Not to put rabbit hunters down, but waterfowling, deer hunting and even pheasant hunting calls for a lot more out in the field know-how and expertise than rabbit hunting does.
However, rabbit hunting is unique in that it’s the only sport where hounds (and snares) can be legally used to harvest game. The hound work is what makes rabbit hunting attractive and unique. Running hounds on rabbits, and all that’s involved, gives this sport an allure not found in other hunting. As a guy who has spent many winter afternoons listening to the hounds and banging away at hares as they zipped across wood roads, I believe no other wild game hunting offers as much enjoyment.
As I’ve often said in this column, rabbit hunting appeals to many people because of its simplicity. You don’t need decoys, game calls, tree stands, blinds, high calibre rifles, bird dogs, or any of the paraphernalia that goes hand in hand with upland, waterfowl and big game hunting. You don’t even need a hound even though beagleing is the heart and soul of what makes rabbit hunting so great.
But appealing as it is, what appears to be a general scarcity of rabbits in many areas has seen harvest numbers and hunters declining. According to statistics released by the Department of Natural Resources, the harvest plummeted over 50 percent last season when compared to what it was three seasons ago.

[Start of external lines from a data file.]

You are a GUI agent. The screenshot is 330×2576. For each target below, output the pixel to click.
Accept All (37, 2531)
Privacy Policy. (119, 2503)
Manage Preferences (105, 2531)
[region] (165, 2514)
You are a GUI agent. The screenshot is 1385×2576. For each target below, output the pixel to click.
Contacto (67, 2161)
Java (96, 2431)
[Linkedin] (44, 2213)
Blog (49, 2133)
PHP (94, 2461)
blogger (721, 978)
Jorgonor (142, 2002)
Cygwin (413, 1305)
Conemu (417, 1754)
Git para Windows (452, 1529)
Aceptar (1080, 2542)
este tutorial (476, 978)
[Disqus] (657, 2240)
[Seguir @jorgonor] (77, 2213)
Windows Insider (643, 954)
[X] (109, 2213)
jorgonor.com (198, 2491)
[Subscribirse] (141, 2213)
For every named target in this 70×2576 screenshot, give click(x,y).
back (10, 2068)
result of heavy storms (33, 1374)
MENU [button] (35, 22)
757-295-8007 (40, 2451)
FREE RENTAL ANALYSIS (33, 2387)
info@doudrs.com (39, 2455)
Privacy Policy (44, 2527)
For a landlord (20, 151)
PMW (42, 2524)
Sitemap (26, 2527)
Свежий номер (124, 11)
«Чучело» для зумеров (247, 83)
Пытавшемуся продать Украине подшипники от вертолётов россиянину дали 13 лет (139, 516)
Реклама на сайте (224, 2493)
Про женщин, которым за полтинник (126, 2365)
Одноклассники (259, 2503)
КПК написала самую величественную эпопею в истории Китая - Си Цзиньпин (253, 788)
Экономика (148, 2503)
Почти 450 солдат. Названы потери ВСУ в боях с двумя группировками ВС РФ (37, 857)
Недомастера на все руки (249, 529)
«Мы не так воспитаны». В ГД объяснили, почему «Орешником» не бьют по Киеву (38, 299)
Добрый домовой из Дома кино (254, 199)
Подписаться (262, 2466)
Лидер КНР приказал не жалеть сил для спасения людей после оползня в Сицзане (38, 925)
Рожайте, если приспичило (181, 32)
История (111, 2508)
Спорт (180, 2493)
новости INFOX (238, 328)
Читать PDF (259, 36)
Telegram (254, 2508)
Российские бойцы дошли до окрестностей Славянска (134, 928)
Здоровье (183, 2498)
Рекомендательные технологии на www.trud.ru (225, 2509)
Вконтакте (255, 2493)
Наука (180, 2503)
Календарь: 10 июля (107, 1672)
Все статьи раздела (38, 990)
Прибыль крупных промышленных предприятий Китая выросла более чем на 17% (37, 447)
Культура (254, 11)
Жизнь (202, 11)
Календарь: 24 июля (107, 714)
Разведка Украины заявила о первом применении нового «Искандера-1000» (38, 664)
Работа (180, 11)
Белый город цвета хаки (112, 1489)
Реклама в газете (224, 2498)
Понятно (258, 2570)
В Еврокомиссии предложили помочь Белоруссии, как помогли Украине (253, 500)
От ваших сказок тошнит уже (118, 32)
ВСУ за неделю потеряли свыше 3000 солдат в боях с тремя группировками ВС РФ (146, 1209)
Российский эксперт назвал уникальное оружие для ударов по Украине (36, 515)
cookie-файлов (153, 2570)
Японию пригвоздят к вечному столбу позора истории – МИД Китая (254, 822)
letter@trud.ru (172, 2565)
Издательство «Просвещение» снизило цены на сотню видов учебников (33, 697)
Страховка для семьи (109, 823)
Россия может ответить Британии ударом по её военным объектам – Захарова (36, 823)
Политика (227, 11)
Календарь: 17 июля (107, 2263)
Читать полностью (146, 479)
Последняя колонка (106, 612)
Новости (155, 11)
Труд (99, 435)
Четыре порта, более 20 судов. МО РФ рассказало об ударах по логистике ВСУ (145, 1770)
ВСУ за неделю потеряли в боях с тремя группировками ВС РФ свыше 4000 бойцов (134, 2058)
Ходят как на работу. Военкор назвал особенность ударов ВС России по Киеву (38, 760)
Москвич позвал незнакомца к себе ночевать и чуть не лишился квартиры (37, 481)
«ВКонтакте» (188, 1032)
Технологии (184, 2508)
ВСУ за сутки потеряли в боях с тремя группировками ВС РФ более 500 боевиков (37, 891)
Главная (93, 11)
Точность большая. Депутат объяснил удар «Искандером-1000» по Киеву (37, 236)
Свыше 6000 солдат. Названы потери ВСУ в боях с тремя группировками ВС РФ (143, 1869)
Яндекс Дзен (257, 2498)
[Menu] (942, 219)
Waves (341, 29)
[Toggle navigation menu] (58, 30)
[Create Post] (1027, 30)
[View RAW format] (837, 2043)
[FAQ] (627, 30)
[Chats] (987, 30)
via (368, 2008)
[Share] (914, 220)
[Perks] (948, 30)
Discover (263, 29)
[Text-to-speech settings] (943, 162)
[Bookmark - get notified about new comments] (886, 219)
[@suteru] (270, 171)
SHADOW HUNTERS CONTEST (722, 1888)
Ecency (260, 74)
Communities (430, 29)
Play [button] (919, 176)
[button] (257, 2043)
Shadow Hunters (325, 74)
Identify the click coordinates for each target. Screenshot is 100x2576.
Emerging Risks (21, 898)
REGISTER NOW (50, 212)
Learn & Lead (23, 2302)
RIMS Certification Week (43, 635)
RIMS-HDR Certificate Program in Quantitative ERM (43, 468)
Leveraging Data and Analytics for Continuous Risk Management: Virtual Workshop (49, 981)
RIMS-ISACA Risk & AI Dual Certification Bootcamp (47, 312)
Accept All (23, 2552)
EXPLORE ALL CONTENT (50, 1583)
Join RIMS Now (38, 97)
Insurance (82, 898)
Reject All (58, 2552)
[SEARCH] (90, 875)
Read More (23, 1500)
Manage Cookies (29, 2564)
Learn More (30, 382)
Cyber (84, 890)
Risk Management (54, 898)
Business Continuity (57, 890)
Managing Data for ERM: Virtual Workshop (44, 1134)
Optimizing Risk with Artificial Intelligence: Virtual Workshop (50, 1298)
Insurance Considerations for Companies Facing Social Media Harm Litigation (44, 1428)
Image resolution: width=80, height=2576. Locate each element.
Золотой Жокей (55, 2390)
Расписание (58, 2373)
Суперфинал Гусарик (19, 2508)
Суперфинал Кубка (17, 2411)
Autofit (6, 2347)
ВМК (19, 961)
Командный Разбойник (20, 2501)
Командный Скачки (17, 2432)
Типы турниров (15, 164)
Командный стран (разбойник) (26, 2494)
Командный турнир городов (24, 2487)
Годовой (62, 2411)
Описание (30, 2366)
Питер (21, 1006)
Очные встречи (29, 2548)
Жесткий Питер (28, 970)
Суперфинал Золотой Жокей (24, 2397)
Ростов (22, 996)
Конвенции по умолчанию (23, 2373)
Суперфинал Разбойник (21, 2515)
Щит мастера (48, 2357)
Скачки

When last season’s harvest is compared to what it was six seasons ago, the decline is even more drastic.
If I read the DNR tables correctly, hunter numbers are also down overall. This is natural, I suppose. Some hunters likely have been discouraged by low rabbit numbers and as a result, fewer and fewer of them are taking to the woods. Look for this to change when the rabbit population rebounds – if it ever does.
Now, what was this season like? For one thing, I’m getting mixed reports as usual. Most of the hunters I’ve talked with say hunting has been fair to poor and rabbits are difficult to find. This isn’t the case everywhere. There are always pockets here and there where hunting is good but, bottom line, the rabbit population has been low in many areas for years.
As I said, there are exceptions. One hunter I interviewed told me he and his friends usually bagged six or seven rabbits every time they went out this season. He hunts in a wider area than average, in Kings and Lunenburg County, using a couple hounds. While he says the season “wasn’t that good,” he and his companions had a better season than any other hunters I interviewed.